- **AIM OF THE TASK**
Write out the data below in full. Keep it exact.

- **TASK INPUT**
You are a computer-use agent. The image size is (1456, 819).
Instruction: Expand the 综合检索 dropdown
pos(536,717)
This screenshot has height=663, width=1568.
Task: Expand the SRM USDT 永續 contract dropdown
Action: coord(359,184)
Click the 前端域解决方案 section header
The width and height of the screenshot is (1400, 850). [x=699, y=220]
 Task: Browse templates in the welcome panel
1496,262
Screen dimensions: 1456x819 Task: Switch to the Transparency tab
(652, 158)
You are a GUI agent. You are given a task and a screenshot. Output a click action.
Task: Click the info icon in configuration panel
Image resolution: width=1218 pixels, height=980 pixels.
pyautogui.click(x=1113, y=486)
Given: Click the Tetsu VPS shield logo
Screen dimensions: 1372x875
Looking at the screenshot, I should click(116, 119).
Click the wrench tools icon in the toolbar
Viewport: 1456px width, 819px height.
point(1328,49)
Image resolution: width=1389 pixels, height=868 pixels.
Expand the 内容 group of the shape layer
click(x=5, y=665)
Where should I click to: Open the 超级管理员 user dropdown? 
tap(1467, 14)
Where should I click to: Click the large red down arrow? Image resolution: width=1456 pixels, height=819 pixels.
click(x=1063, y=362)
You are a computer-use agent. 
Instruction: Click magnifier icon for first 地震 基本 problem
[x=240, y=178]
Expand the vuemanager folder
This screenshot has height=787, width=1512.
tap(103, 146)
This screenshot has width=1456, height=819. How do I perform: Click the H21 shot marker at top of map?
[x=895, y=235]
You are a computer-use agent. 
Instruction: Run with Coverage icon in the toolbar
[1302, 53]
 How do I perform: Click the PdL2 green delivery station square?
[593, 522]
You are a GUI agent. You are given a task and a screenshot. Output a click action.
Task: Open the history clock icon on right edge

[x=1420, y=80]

- **ANSWER BOX**
You are a computer-use agent. The image size is (1456, 819).
Instruction: Expand the 综合检索 dropdown
pos(536,717)
This screenshot has height=663, width=1568.
Task: Expand the SRM USDT 永續 contract dropdown
Action: coord(359,184)
Click the 前端域解决方案 section header
The width and height of the screenshot is (1400, 850). [x=699, y=220]
 Task: Browse templates in the welcome panel
1496,262
Screen dimensions: 1456x819 Task: Switch to the Transparency tab
(652, 158)
You are a GUI agent. You are given a task and a screenshot. Output a click action.
Task: Click the info icon in configuration panel
Image resolution: width=1218 pixels, height=980 pixels.
pyautogui.click(x=1113, y=486)
Given: Click the Tetsu VPS shield logo
Screen dimensions: 1372x875
Looking at the screenshot, I should click(116, 119).
Click the wrench tools icon in the toolbar
Viewport: 1456px width, 819px height.
point(1328,49)
Image resolution: width=1389 pixels, height=868 pixels.
Expand the 内容 group of the shape layer
click(x=5, y=665)
Where should I click to: Open the 超级管理员 user dropdown? 
tap(1467, 14)
Where should I click to: Click the large red down arrow? Image resolution: width=1456 pixels, height=819 pixels.
click(x=1063, y=362)
You are a computer-use agent. 
Instruction: Click magnifier icon for first 地震 基本 problem
[x=240, y=178]
Expand the vuemanager folder
This screenshot has height=787, width=1512.
tap(103, 146)
This screenshot has width=1456, height=819. How do I perform: Click the H21 shot marker at top of map?
[x=895, y=235]
You are a computer-use agent. 
Instruction: Run with Coverage icon in the toolbar
[1302, 53]
 How do I perform: Click the PdL2 green delivery station square?
[593, 522]
You are a GUI agent. You are given a task and a screenshot. Output a click action.
Task: Open the history clock icon on right edge

[x=1420, y=80]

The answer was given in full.